The PFC in contrast was shown to be hyporesponsive in PTSD, although some studies did
not find differences in the dorsal ACC. However, there was a negative association
between the medial PFC and symptom severity. A higher medial PFC response
posttreatment was positively associated with symptom improvement, although not
consistently observed.

, Although the hippocampus was also reported to be hyperactivated, a number of studies
demonstrated lower hippocampal response in PTSD. This is in line with treatment studies
that showed higher hippocampal response in PTSD patients after successful treatment.
Moreover, during fear acquisition and extinction, trauma-related imagery, retrieval of
neutral or emotional stimuli and higher response in insula was observed. Findings of a
positive association between insula activation and symptom severity, support the
assumption of insular hyperresponsivity as an important factor of PTSD.

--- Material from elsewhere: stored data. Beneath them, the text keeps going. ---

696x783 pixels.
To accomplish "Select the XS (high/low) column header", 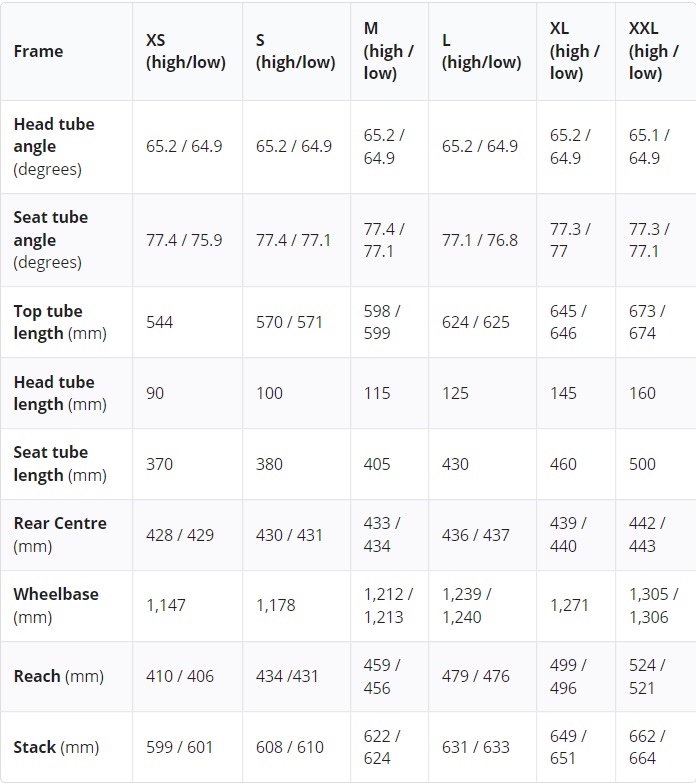I will click(186, 51).
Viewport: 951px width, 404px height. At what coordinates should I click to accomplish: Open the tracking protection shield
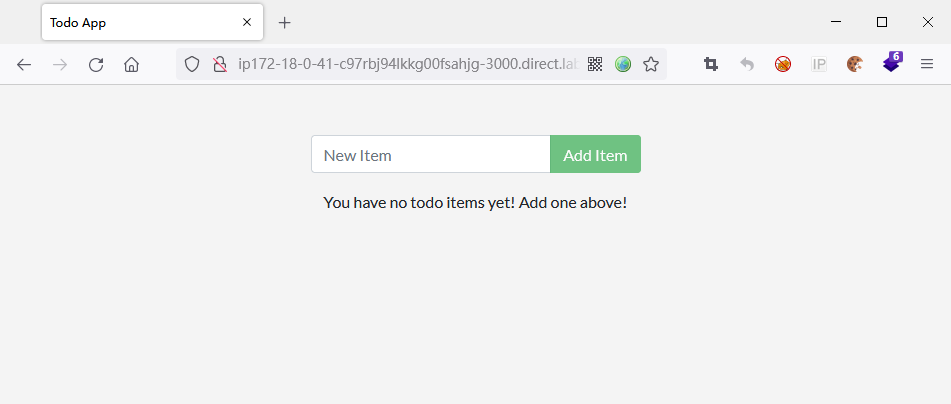tap(193, 65)
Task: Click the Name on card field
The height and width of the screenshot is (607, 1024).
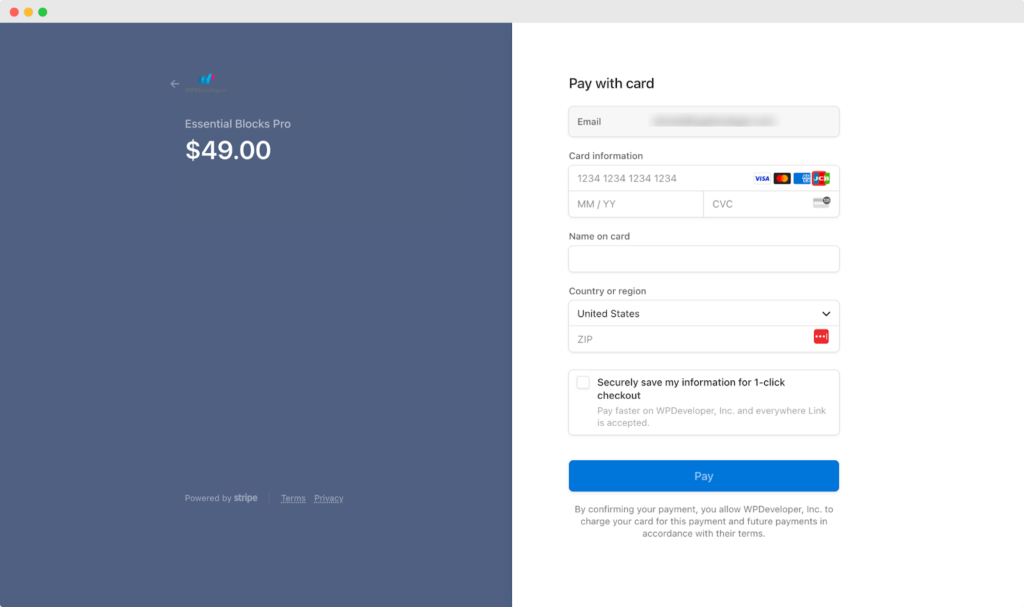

- Structural imaging studies  a volume reduction was found in the hippocampus, ACC,
the frontal gyri, insula and left temporal gyrus in PTSD. Additionally, reduced fractional
anisotropy in the medial and posterior corpus callosum was related to PTSD. Lower
hippocampal volume and the association of hippocampal volumetric differences with
PTSD severity and of abnormalities in frontal-limbic structures might result in difficulties
in identifying safe contexts, and in re-experiencing the trauma.

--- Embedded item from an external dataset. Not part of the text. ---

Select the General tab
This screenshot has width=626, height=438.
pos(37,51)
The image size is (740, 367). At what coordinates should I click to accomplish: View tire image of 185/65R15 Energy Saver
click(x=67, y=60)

There is need to further investigate amygdala volume in PTSD in more detail, and
underline the potential role of early and adult trauma.

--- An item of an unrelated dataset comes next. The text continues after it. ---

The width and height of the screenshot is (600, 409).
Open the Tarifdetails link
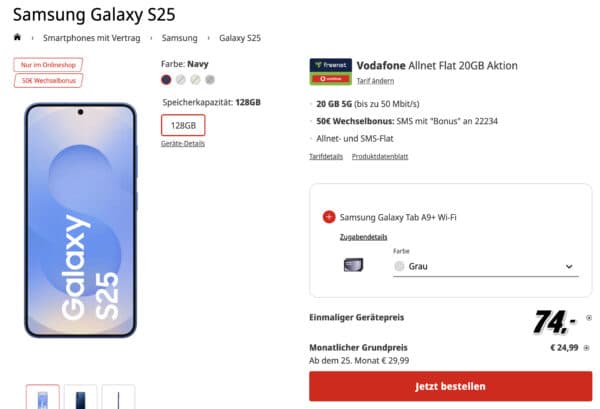click(327, 156)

Lower gray matter volumes in the medial PFC and dorsal and ventral ACC were found in
PTSD and were associated with PTSD symptoms. This negative association might be
related to a failure to inhibit the amygdala as a central component of the “fear network.”
Reduced gray matter volume in the left dorsal ACC was found in PTSD patients. In trauma
survivors the gray matter volume in the bilateral cuneus, right frontal lobe, right middle
occipital lobe, left anterior and middle cingulate cortex was negatively correlated with
PTSD symptoms, while patients’ symptom scores correlated negatively with gray matter
volume in the right ACC and bilateral superior medial frontal lobe.
So, an important role of the amygdala, the medial PFC, the ACC, the insula, and the
hippocampus in the pathophysiology of PTSD was confirmed in several studies. It is assumed
that a hyperresponsivity of the amygdala along with a hyporesponsivity of the medial PFC or
ACC are associated with deficits in the automatic control of emotion, a higher fear response,
and traumatic memory persistence and that deficits in hippocampal activation result in
impaired contextual information processing.

Panic disorder
- Functional imaging studies  A hyperresponsivity in the amygdala, thalamus, and
hippocampus along with a hyporesponsivity of frontal cortical regions in response to
symptom provocation tasks are important. This might result in higher fear and thus
account for panic attacks, based on the failure of a top-down inhibition of the amygdala
by the PFC. Patients with panic disorder tend to develop a general fear of negative
events. Higher rostral ACC response during anticipation of anxiety and imagery of high
vs. low anxiety-related situations, and additionally in the dorsal ACC during presentation
of happy faces, were also found.
Additional findings include a higher response in the striatum, and a lower response in the
insula and the brain stem during anticipation of anxiety in panic patients.
- Structural imaging studies  There are only few studies on structural imaging, which
revealed that panic patients display diminished volumes in the left and right temporal
lobe, left and right amygdala, and left hippocampus. Higher gray matter volume in the
rostral pons and the left insula and reduced volume in the PFC, the left parahippocampal
gyrus, and the putamen were also found. The putaminal volume reduction was
negatively associated with symptom severity and the duration of the disorder.